§ **Records for this exercise**
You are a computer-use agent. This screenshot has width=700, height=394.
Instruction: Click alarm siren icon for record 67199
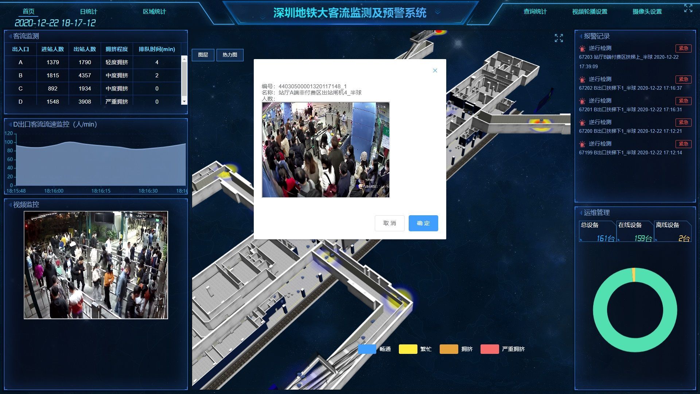click(x=582, y=144)
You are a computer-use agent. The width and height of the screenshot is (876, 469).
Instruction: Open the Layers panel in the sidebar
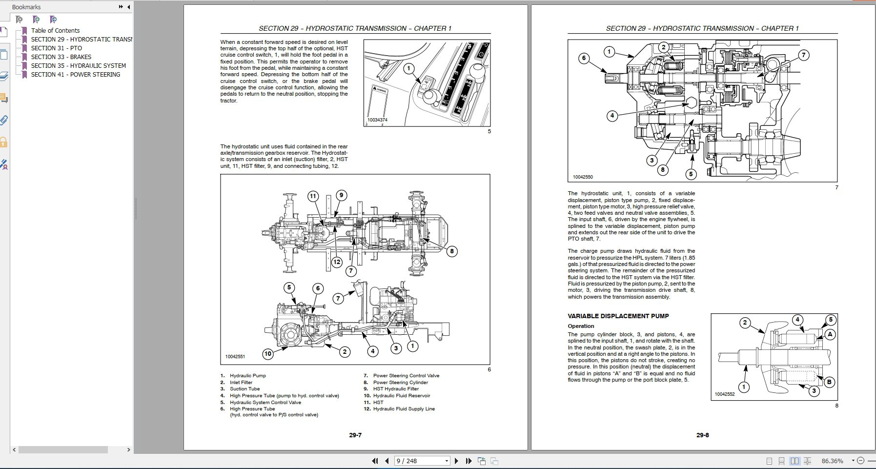tap(5, 76)
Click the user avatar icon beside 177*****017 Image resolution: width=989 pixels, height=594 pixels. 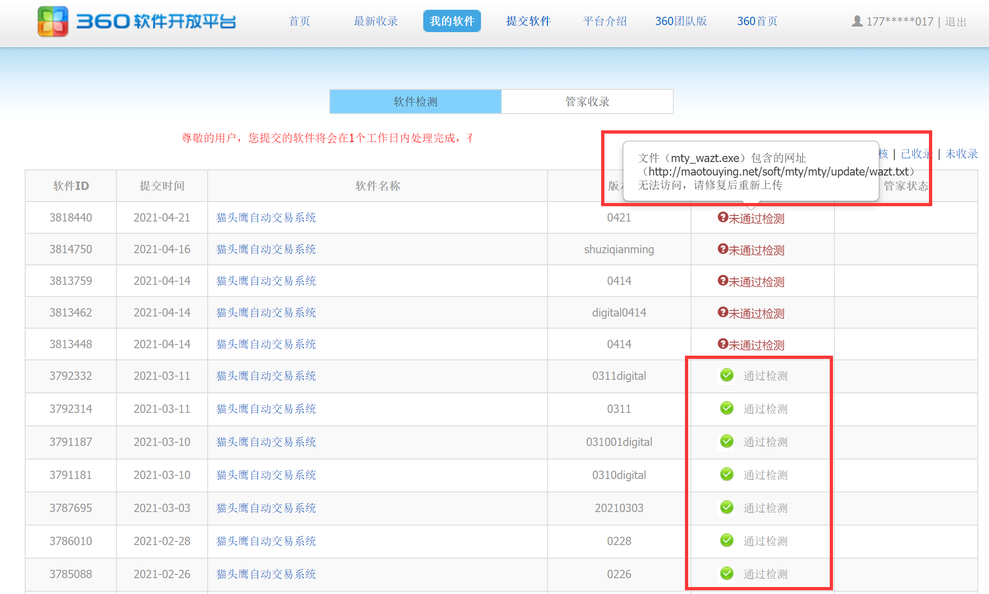(x=857, y=21)
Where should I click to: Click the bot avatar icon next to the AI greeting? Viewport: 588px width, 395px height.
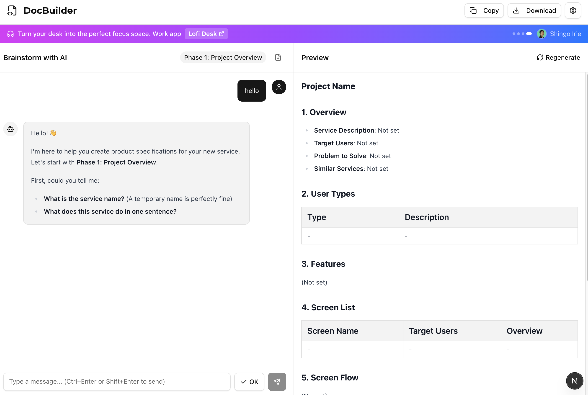(x=10, y=129)
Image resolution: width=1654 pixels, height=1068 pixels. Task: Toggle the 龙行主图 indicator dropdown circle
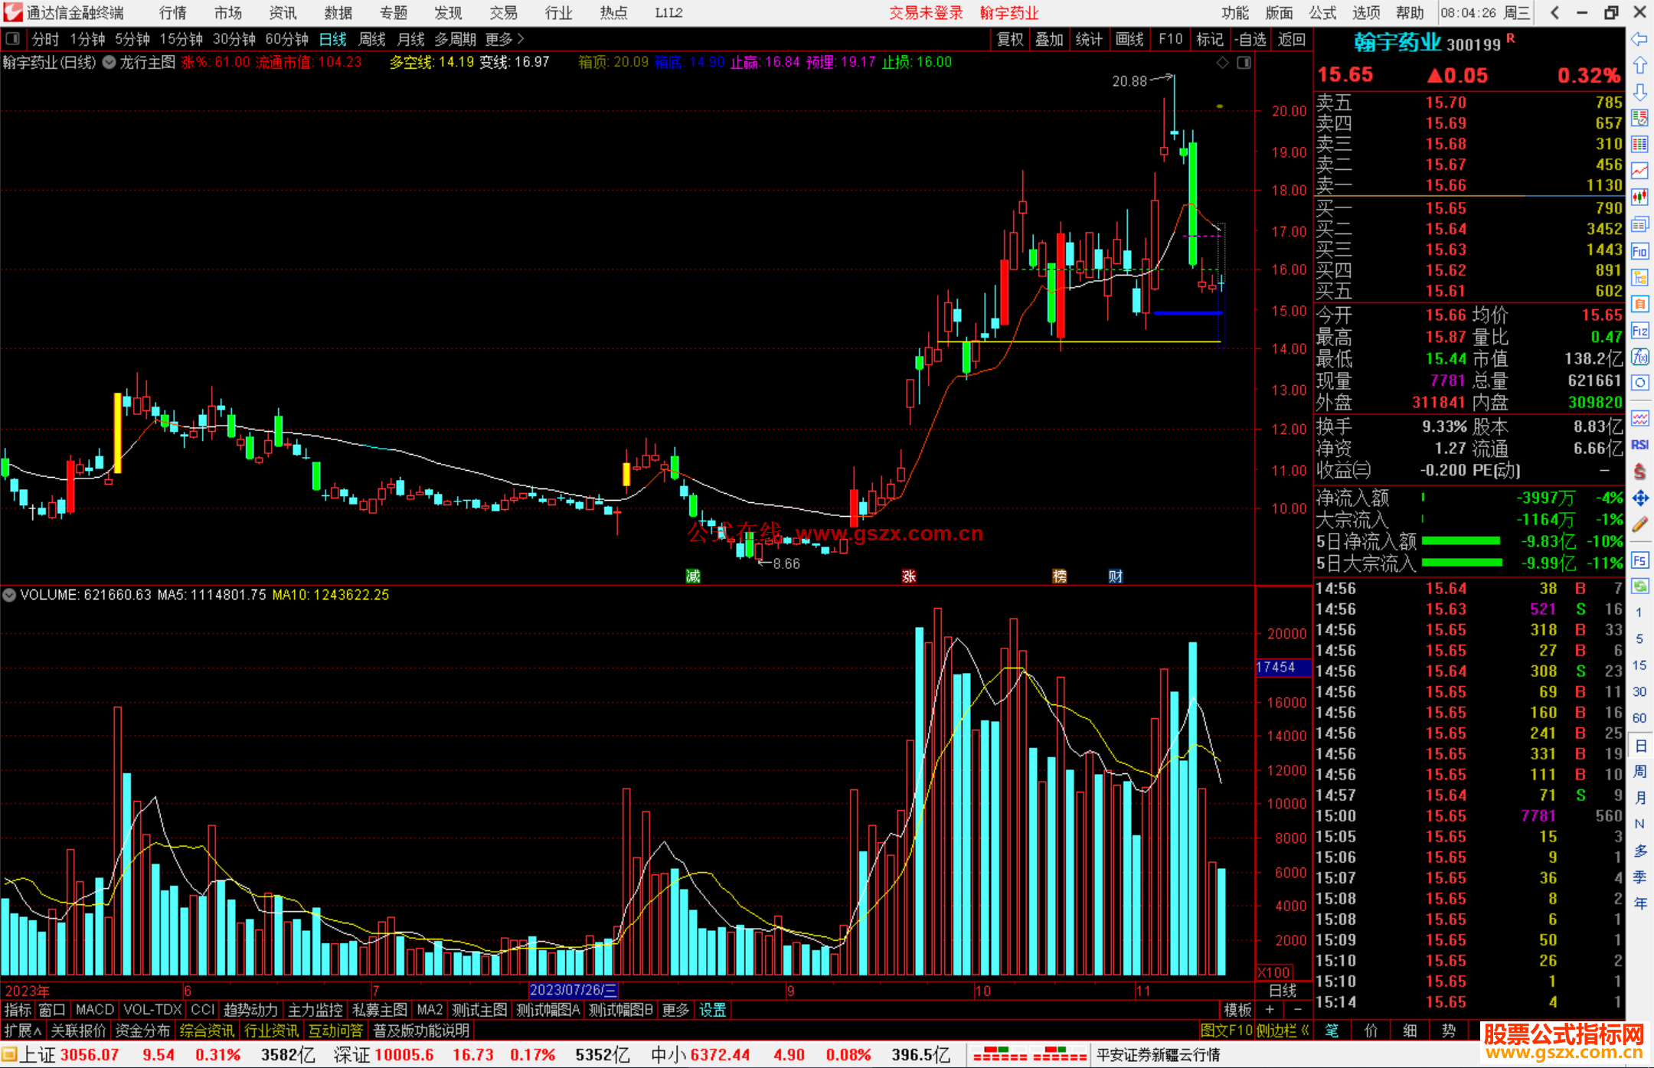coord(110,62)
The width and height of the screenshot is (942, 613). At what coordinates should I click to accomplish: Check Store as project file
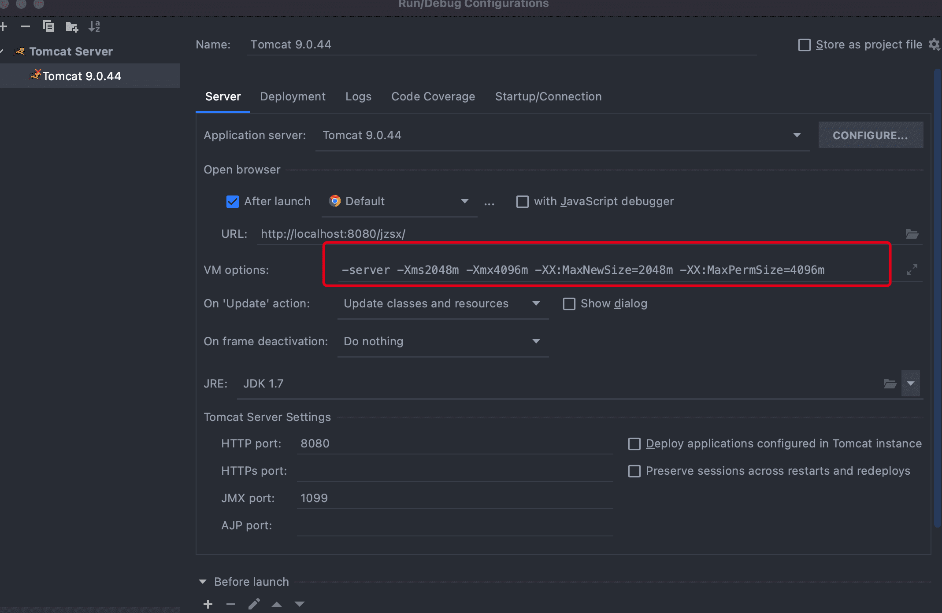coord(804,45)
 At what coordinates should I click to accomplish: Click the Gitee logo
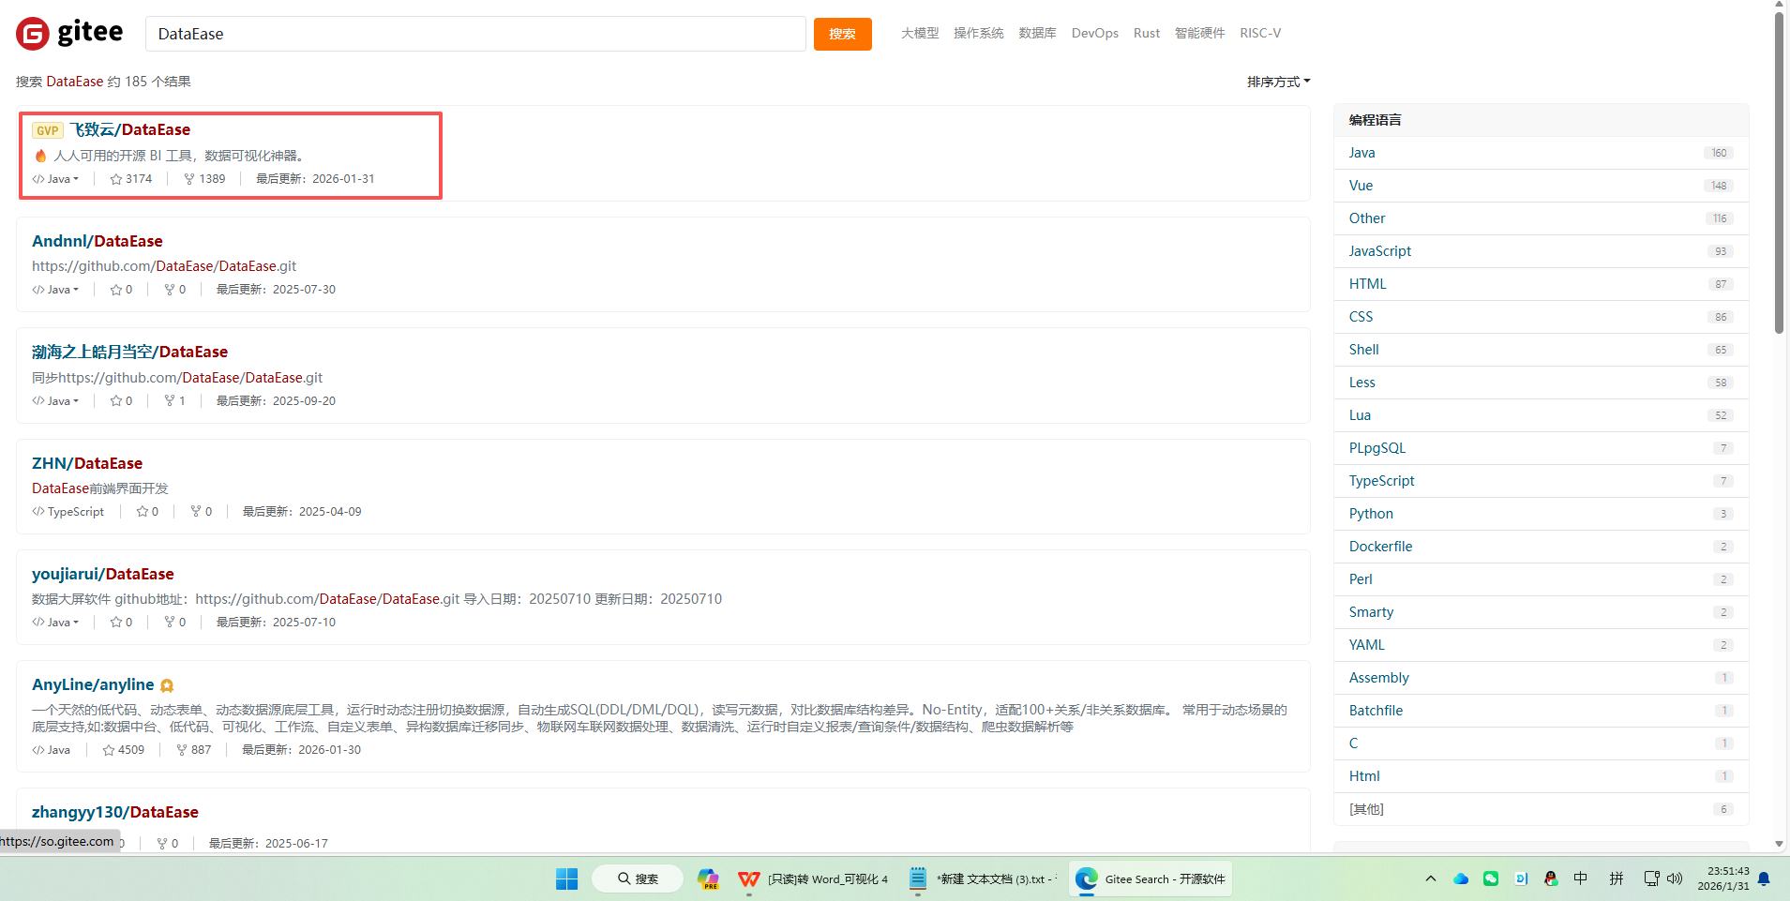(68, 32)
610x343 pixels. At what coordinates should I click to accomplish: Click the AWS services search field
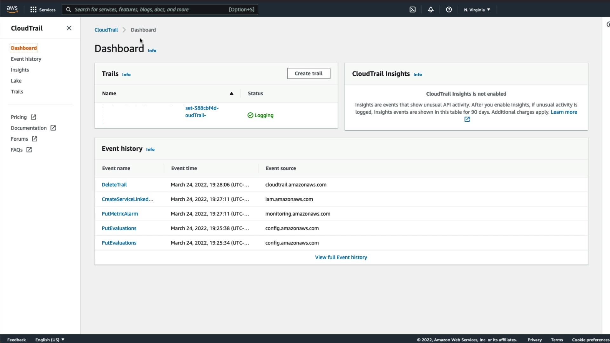(149, 10)
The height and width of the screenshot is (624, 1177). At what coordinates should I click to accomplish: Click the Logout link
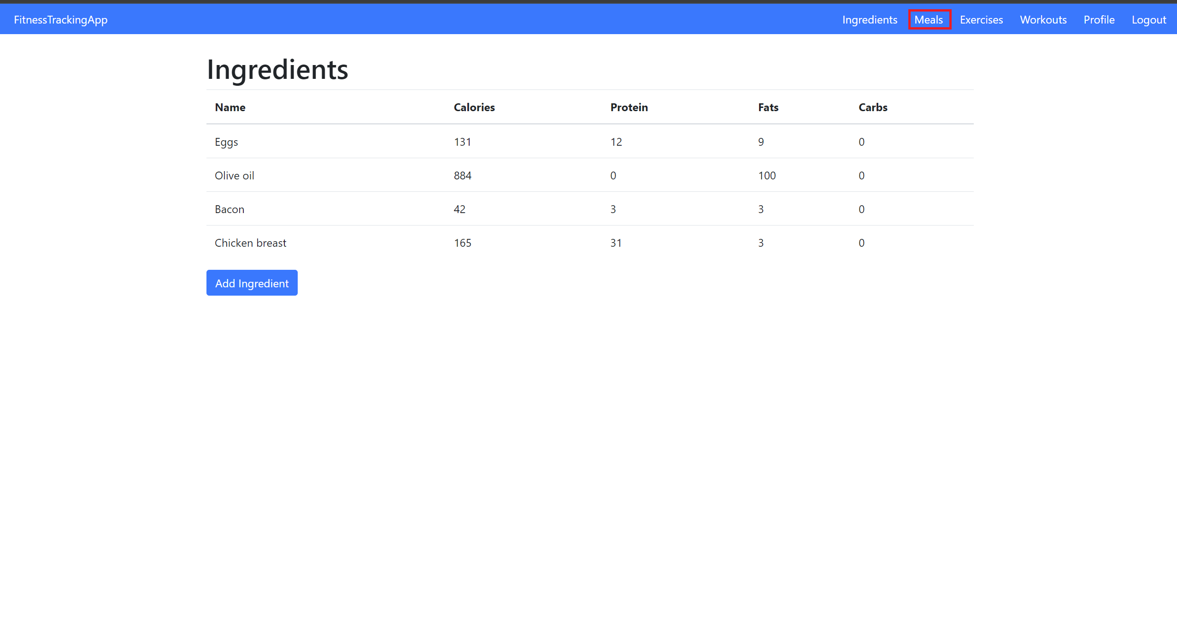tap(1148, 20)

§ **What is expected**
Please copy each line of the records above in which the word "computer" can be found.

§ **Output of the task**
You are a computer-use agent. This screenshot has width=700, height=394.
You are a computer-use agent. The width and height of the screenshot is (876, 469).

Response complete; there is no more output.